The design of this wine was based on the idea, since the first harvest, to express, in the best possible way, the character of the Rabigato variety, widely cultivated in the Douro but unknown in terms of its oenological value. Today, after sixteen harvests, it is with satisfaction that we can say, without hesitation, that Rabigato is one of the best Portuguese white varieties.
Grape Varieties: Exclusively Rabigato, from vineyards located at a high elevation, around 500m, which allows for a slow maturation and, therefore, the obtaining of balanced and fragrant grapes.
Tasting Notes: The 2018 harvest showed a higher than average quality. The color is citrine and the appearance is shiny. The aroma is delicate, with mineral notes that reveal the unmistakable character of the Rabigato variety.
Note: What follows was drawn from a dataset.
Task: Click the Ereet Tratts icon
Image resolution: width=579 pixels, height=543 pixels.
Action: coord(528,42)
In the mouth, it is surprising for its remarkable acidity, its striking structure, its creamy texture and its delicate retronasal aroma, which give it a long and attractive finish.
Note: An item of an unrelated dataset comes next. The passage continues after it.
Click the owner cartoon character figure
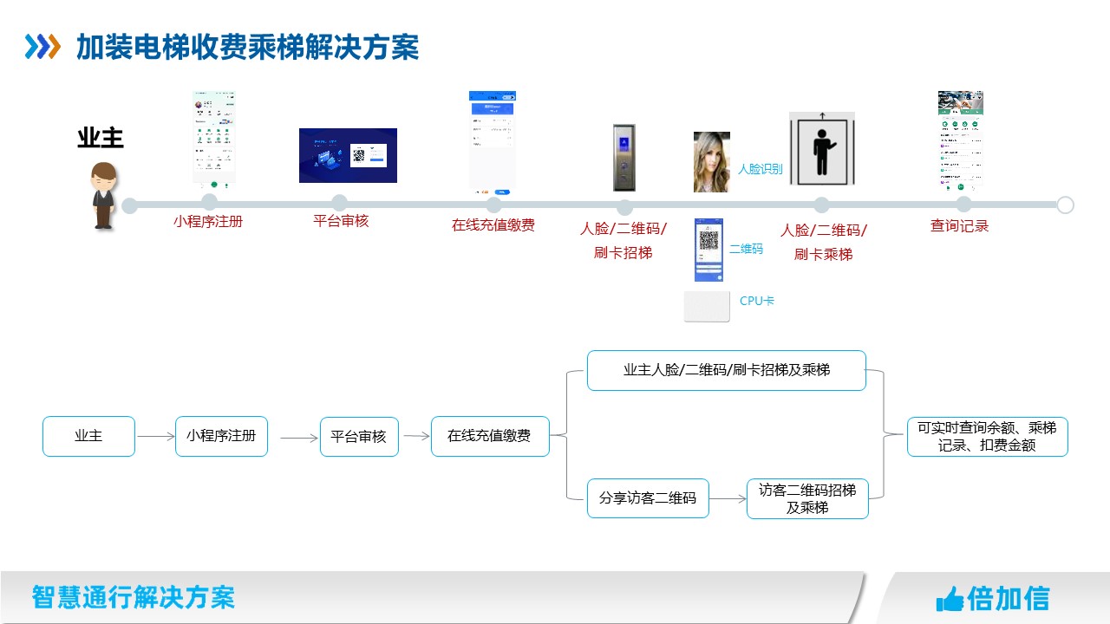The height and width of the screenshot is (624, 1110). point(104,196)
Winemaking: The technology is minimalist, in order to allow the expression of the variety and terroir. After the grapes have been destemmed and crushed, the must is separated and inoculated with selected yeasts. After the start of fermentation, after 6 hours, try to keep the temperature around 16ºC, using fresh water from a well, which is slowly drained down the walls of the small stainless steel vats. Once the activity of the yeasts is over, the first racking is carried out, followed by the beating of the fine lees, to improve the texture and complexity of the wine. The minimum dose of sulfur dioxide necessary to avoid oxidation is used. Bottling took place in May, after light gluing and filtration. It was not treated by the cold, which can, therefore, form a slight precipitate over time, which in no way affects the quality of the wine.
Gastronomy: Thanks to the nobility of the Rabigato variety, this wine has the very rare particularity of being great to drink young, due to the delicacy of its aroma, and being an aging wine, the result of its high acidity and alcohol content. With bottle time it will gain great complexity, taking on another dimension.